The three farmers who attended the hearing spoke of price hikes, increased price of electricity and supermarket power imbalances.
The findings from the inquiry were released last week in a 177-page report, including 14 recommendations.
Some include making the Food and Grocery Code of Conduct mandatory and the forced divestiture of supermarkets that "abuse their market power".
It also recommend making "the charging of excess prices" otherwise known as price gouging, illegal.
One of the farmers who shared their story at the public hearing was James McClymont who was an orchardist in Orange for over 50 years.
He said while the committee's recommendations "sound wonderful" he's concerned with how they will be implemented and regulated.
"All the recommendations sound promising but that requires even more red tape and public servants and I wonder just how effective they will be at getting to the truth," Mr McClymont said.
"How do you police price gouging? Who's going to do all the checking?" he said.
Mr McClymont transitioned from fruit to cattle farming four years ago as he believed there was no longer money or future in the fruit industry.
"I'm a bit upset about it because I know that I've lived through it for 50 years and it's just not good," Mr McClymont said.
"The bottom line is that we're not getting enough money for our produce."
Out of the six public hearings for the inquiry only one of them was held in a regional town, Orange, while the rest were held in Melbourne, Canberra and Hobart.
Mr McClymont said the regional inquiry allowed politicians who may be far removed from farms and production to hear the struggles farmers face first-hand.
"People don't realise how much work farmers do to give them cheap, beautiful food," Mr McClymont said.
"Farmers are a very dedicated lot, not just to their land but to the improvement of everyone's standard of living by doing what they do day in day out, they start the economic process but are given very little credit for the fact"

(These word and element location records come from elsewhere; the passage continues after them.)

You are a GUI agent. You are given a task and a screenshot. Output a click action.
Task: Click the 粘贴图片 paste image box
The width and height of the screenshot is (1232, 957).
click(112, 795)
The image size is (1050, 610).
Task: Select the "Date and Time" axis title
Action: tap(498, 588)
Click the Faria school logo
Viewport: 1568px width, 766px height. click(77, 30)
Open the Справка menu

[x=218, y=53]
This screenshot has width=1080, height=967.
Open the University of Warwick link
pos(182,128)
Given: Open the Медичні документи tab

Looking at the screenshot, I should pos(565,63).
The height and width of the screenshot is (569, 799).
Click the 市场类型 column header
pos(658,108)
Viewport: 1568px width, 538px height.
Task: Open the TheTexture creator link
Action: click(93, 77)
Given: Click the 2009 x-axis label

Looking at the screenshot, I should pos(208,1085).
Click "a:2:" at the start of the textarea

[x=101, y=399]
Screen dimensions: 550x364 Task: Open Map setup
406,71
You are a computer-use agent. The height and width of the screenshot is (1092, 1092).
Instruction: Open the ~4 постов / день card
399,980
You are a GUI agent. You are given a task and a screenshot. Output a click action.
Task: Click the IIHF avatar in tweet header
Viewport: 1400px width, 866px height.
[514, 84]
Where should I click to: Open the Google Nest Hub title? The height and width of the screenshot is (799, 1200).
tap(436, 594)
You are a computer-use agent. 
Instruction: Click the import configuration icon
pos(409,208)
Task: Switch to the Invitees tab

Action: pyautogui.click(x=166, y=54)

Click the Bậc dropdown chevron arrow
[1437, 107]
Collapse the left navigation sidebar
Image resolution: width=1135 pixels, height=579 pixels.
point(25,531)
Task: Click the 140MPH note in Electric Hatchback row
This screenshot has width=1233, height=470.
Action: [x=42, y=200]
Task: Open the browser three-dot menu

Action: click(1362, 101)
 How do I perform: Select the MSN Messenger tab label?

The Australian Competition and Consumer Commission (ACCC), is the country's national competition, consumer, fair trading and product safety regulator.
The ACCC said it "notes" the report by the Senate Select Committee on Supermarket Prices and will "closely review" the report's findings.
The commission also said it has "consistently advocated for the Food and Grocery Code to be strengthened".
"The code should be mandatory, that the ability for suppliers to opt out of protections should be removed, and that civil pecuniary penalties should be introduced," it said.
Other recommendations from the inquiry include supermarkets being made to publish historical pricing data.
As well as adopt mandatory standards for unit pricing and notify customers of changes in sizes or prices of products.